> _TEXT_:
We also reject Alizadeh’s alternative argument that there was no consideration because
he received no benefit from the Personal Guaranty or CPRI Agreement. A guarantor does not
need to receive any benefit from the guaranty (here, the Personal Guaranty) or underlying debt
agreement (here, the CPRI Agreement) in order for the guaranty to be supported by valid
consideration. Id. (internal citation omitted); United Sav. & Loan Ass’n v. Lake of Ozarks Water
Festival, Inc., 805 S.W.2d 350, 353 (Mo. App. S.D. 1991) (citing Gover, 577 S.W.3d at 896);
Mercantile, 648 S.W.2d at 923 (citing Gover, 577 S.W.3d at 896; Hesselberg, 195 S.W.2d at
474). Consideration may be, but does not need to be, found between the guarantor and creditor.
Bhakta, 476 S.W.3d at 330 (internal citation omitted). “[A] guarantor need not have an interest
in the debtor for a guaranty to be enforceable.” Id. at 331 (citing Mercantile, 648 S.W.2d at
924). “Benefit to the debtor or detriment to the creditor constitutes sufficient consideration to
support a guaranty.” Id. at 330 (citation omitted). “Benefit to a third person, a detriment to a
19 promisee, or a change in the promisee’s relations in consequence of the promise is sufficient
consideration to render the promisor obligated under a guaranty agreement.” United Sav. &
Loan, 805 S.W.2d at 353 (citing Gover, 577 S.W.3d at 896). Here, consideration could
adequately be supported by a benefit to Royal Gate or a detriment to Labantschnig, and, indeed,
Labantschnig provided $1.5 million to Royal Gate, benefitting the dealership business. See id.
Additionally, though not necessary to resolve the appeal, we are not persuaded by Alizadeh’s
argument that he received no benefit as he was a shareholder and owner of Royal Gate, which
benefited from Labantschnig’s loan, even though Labantschnig testified he did not think that
putting any of those funds towards operating costs ultimately benefited Royal Gate. Point Five is
denied.
V. Point Six—Attorneys’ Fees
In his final point, Alizadeh asserts the trial court erred in awarding Labantschnig
attorneys’ fees on his breach-of-guaranty action because the Personal Guaranty’s fee provision
applied only to Royal Gate’s liabilities and obligations, not Alizadeh’s. We find the plain
language of the Personal Guaranty shows the fee provision extends to Alizadeh in this action.
“To successfully challenge a trial court’s award of attorney[s’] fees on appeal in
Missouri, a party must show that the award is an abuse of discretion.” Rand Constr. Co. v.
Caravan Ingredients, Inc., 662 S.W.3d 44, 57 (Mo. App. W.D. 2022) (internal citation omitted).
A trial court abuses its discretion if it erroneously interprets a fee provision in a contract. See id.
“If a contract provides [for] the payment of attorney[s’] fees and expenses incurred in the
enforcement of a contract provision, the trial court must comply with the terms of the contract
and award them to the prevailing party.” Id. (internal quotation omitted).

> _ENTRIES SHOWN_:

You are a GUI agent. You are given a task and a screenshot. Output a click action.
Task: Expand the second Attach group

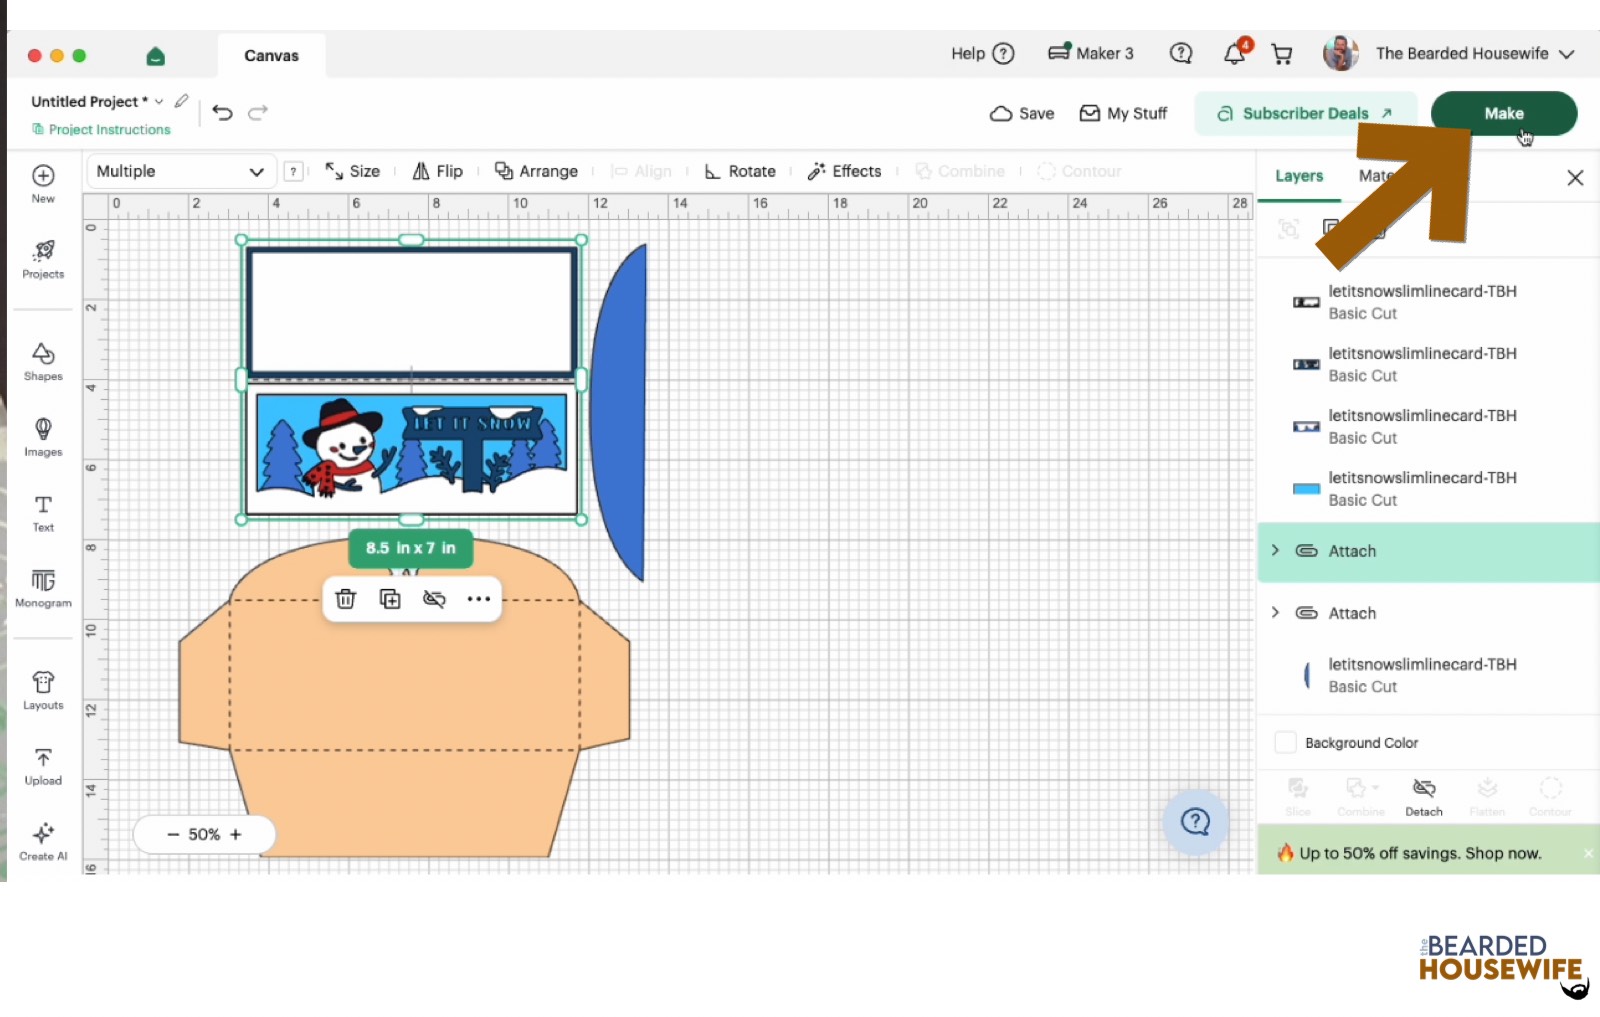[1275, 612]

==

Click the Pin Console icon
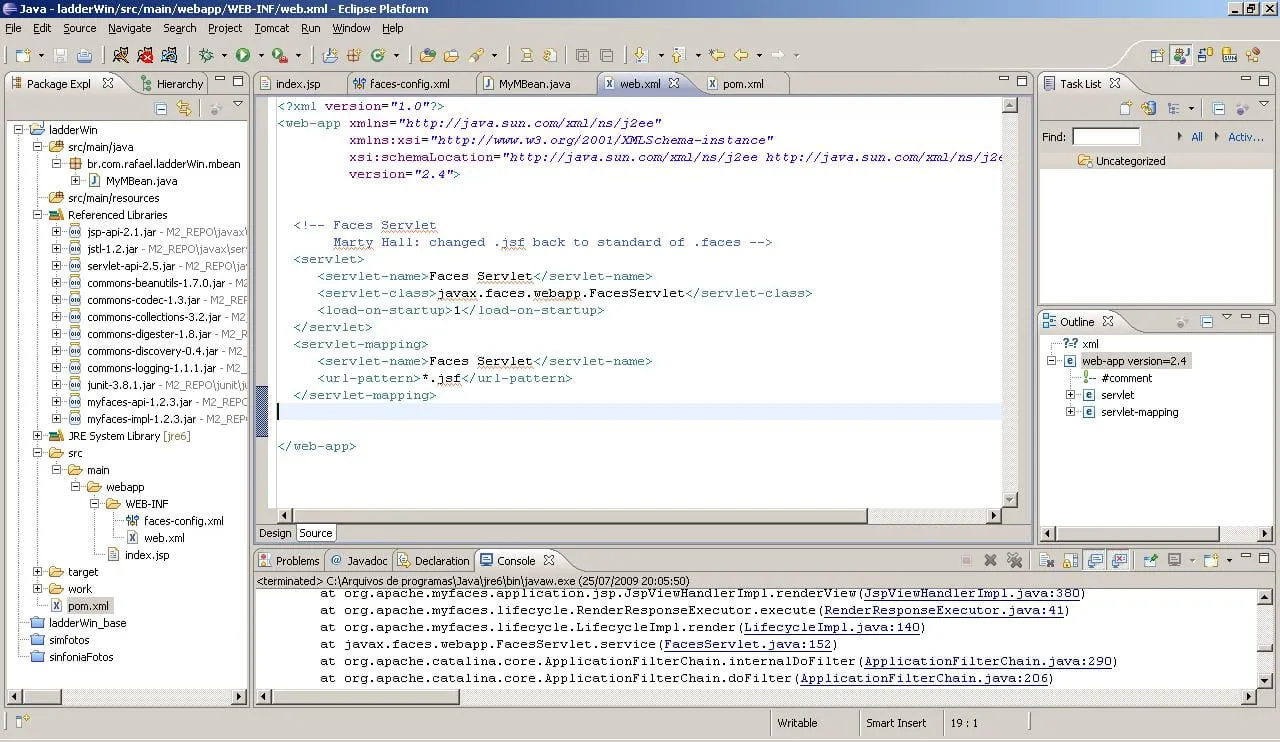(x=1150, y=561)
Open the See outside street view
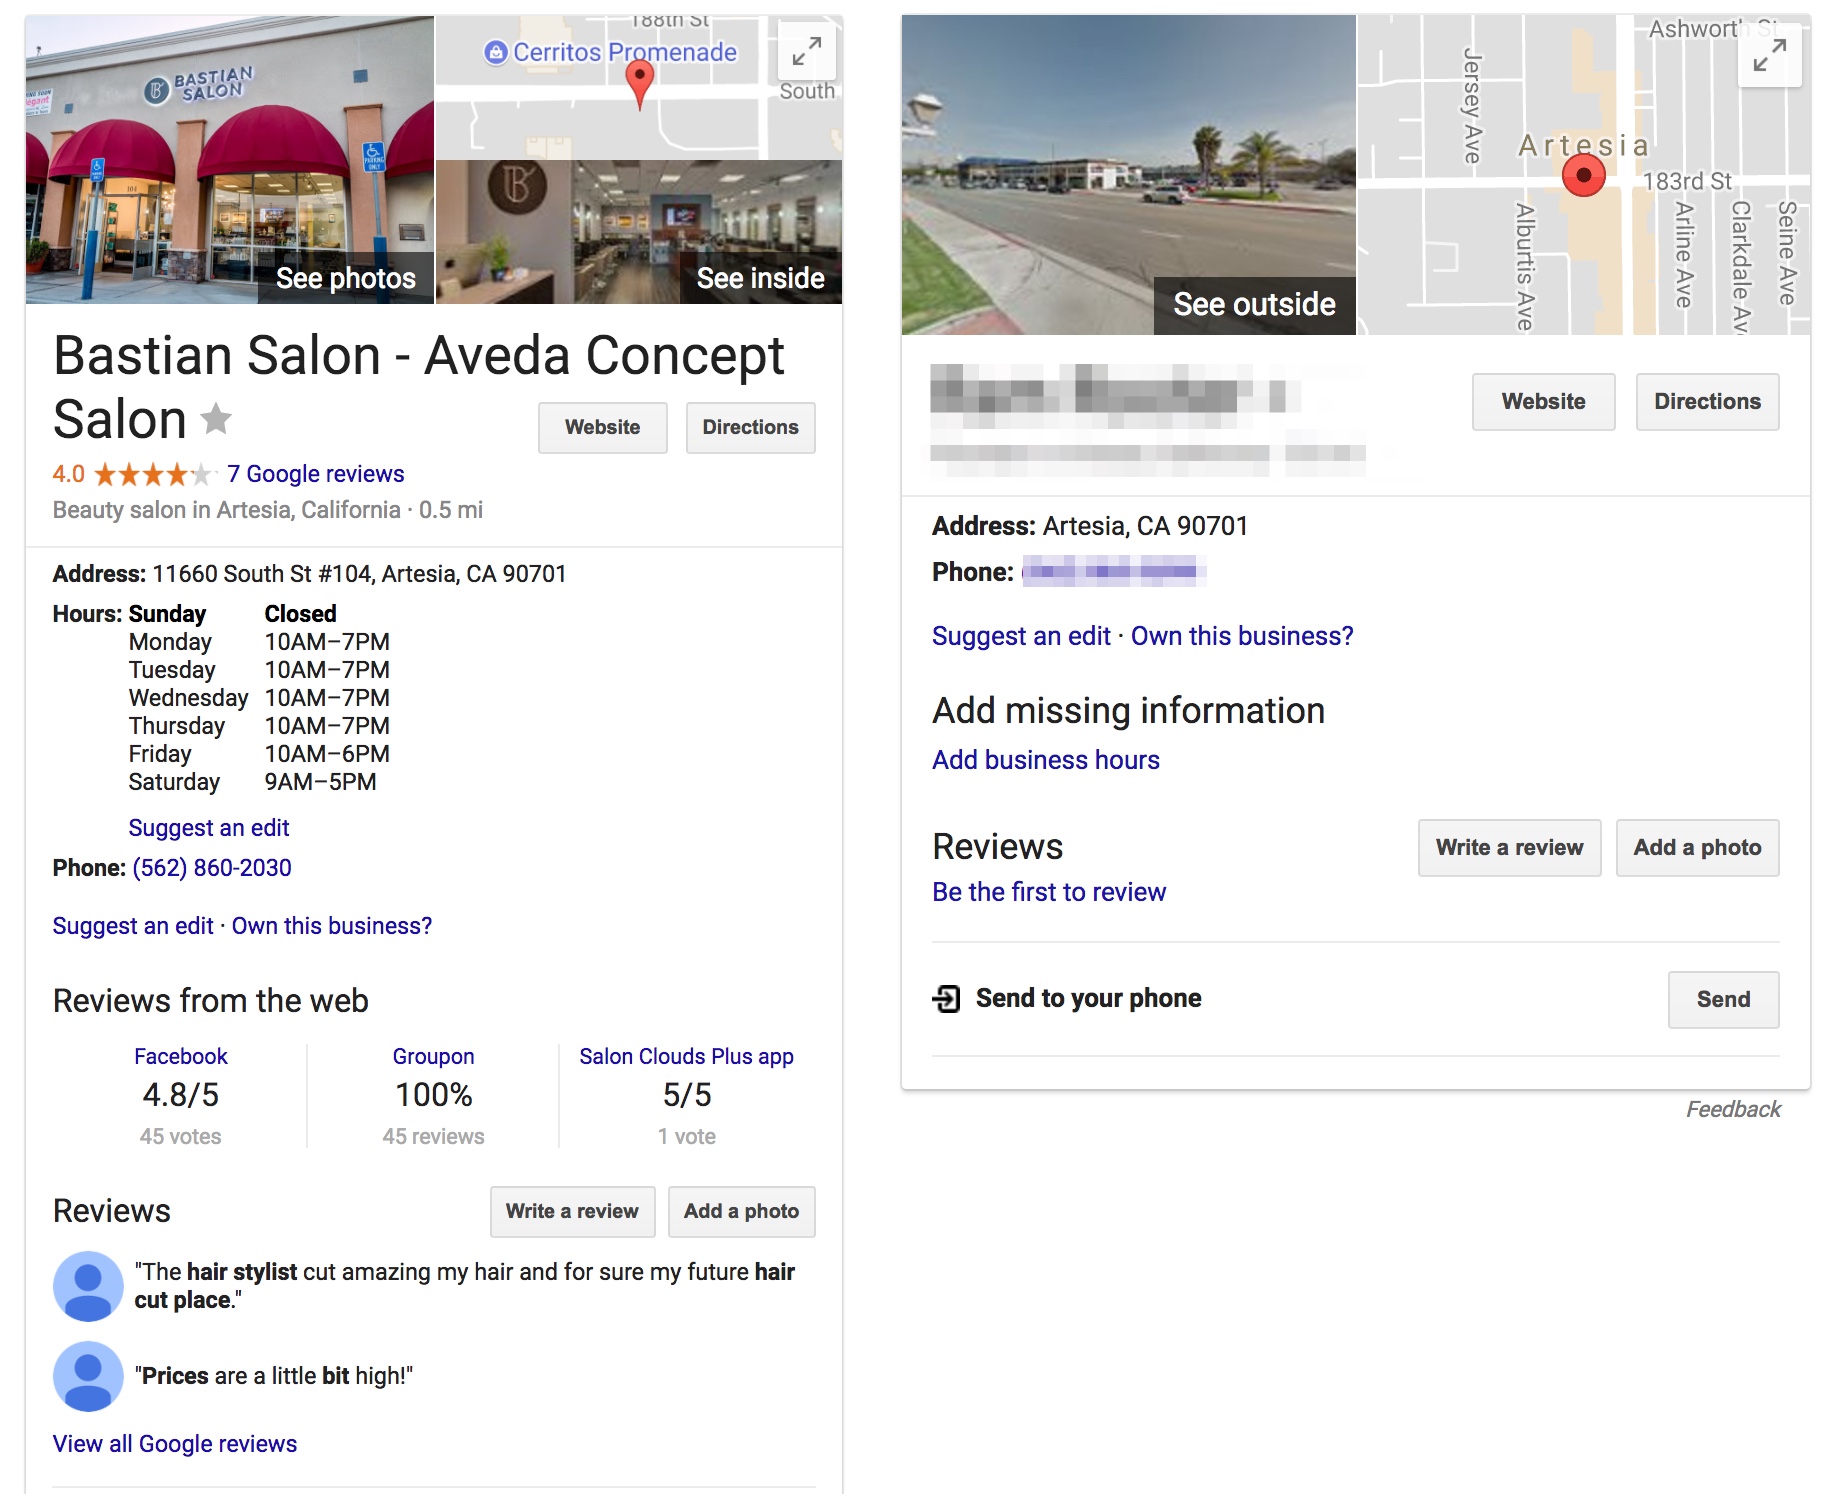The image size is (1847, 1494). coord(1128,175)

...

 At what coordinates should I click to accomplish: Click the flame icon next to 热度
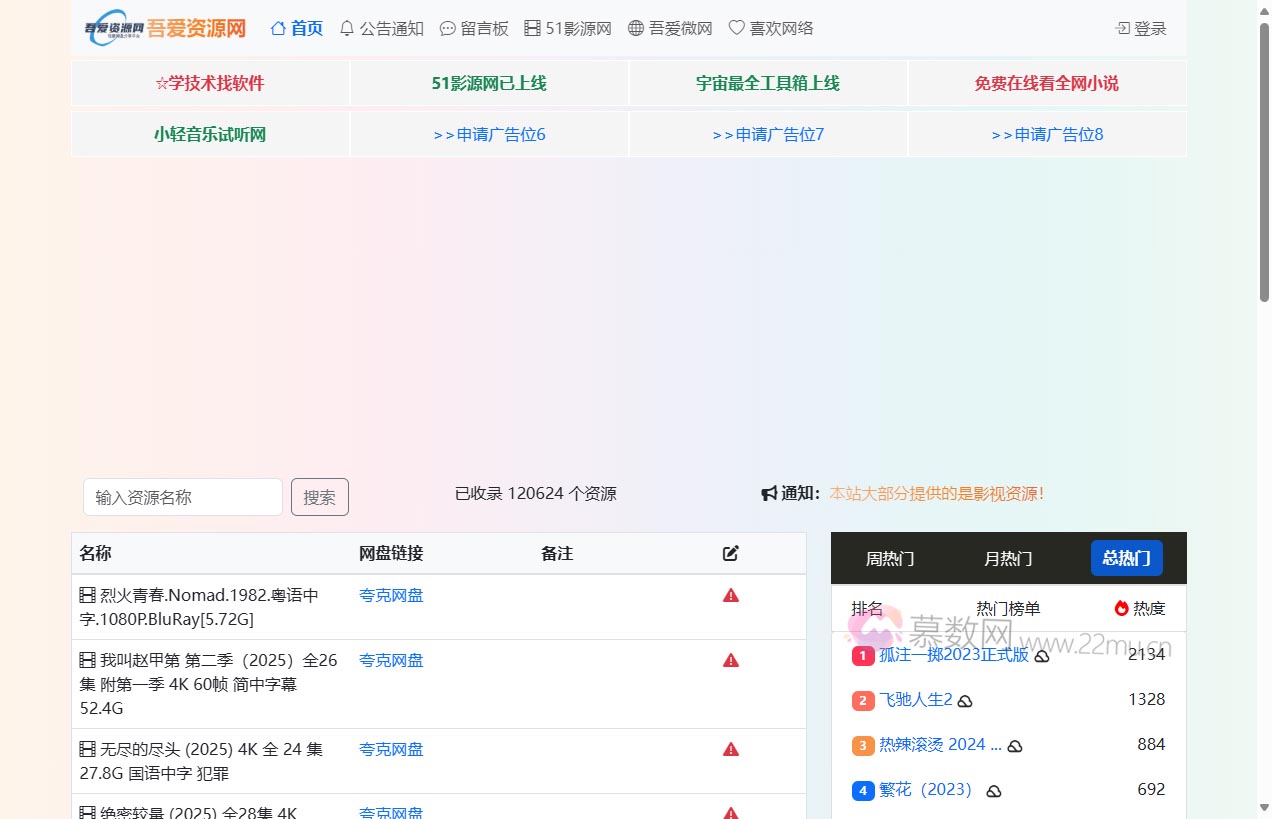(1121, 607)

> _PROBLEMS AND TASKS_:
(1) Rescale the rows that open with the line containing "At what coordinates" and close with the line containing "(1121, 607)", both lines included, and reproduce only those rows with their requests, multiplying every coordinate in the answers by 0.65 and rounding to whole numbers, with halves rounded up. Leave the pictures out of your answer.
(2) Take the court opinion on the guaranty dispute further, beginning directly after its final sentence.

> _TASK-BY-TASK OUTPUTS_:
(1)
 At what coordinates should I click to accomplish: Click the flame icon next to 热度
(729, 395)

(2)
20 As stated at the outset of our discussion, “it is well-settled that the liability of a guarantor
is to be strictly construed according to the terms of the guaranty agreement[.]” Ulreich, 876
S.W.2d at 728 (internal citations omitted). “The terms of a guaranty ‘are to be understood in
their plain and ordinary sense, when read in the light of the surrounding circumstances and the
object intended to be accomplished.’” Id. (internal quotation omitted). Fee provisions in
guaranties, and in incorporated or contemporaneously-executed underlying debt agreements,
may make guarantors liable for fees incurred directly against them or incurred by creditors
against the underlying debtor. See id. at 730 (holding a guarantor liable for a creditor’s
attorneys’ fees incurred when recovering on the guaranteed debt because, although the guaranty
was silent as to attorneys’ fees, such fees were covered by the underlying debt agreement).
As reprised earlier, the Personal Guaranty contains the following provision:
The undersigned shall reimburse [Labantschnig], to the extent that such reimbursement is not made by Royal Gate, for all ILOC Draws, expenses (including counsel fees), and other losses incurred by [Labantschnig] in connection with any liabilities or obligations of Royal Gate under the Agreement.
In light of this provision, we disagree with Alizadeh’s interpretation that the Personal Guaranty
does not provide for attorneys’ fees on Labantschnig’s action for breach of guaranty. The
Supreme Court of Missouri has interpreted “in connection with” as “to have a relationship with,”
and enforced the terms of a loan made in connection with a sale under the Missouri
Merchandising Practices Act. Conway v. CitiMortgage, Inc., 438 S.W.3d 410, 414 (Mo. banc
2014). Labantschnig’s right to recover against Alizadeh on his guaranty is certainly related to
Labantschnig’s attempt to be made whole on losses incurred in connection with Royal Gate’s
liabilities and obligations to him under the CPRI Agreement. See id. Therefore, the trial court
did not err in awarding attorneys’ fees. See Rand Constr. Co., 662 S.W.3d at 57 (internal
citation omitted); see also LeMay, 710 S.W.2d at 324. Point Six is denied.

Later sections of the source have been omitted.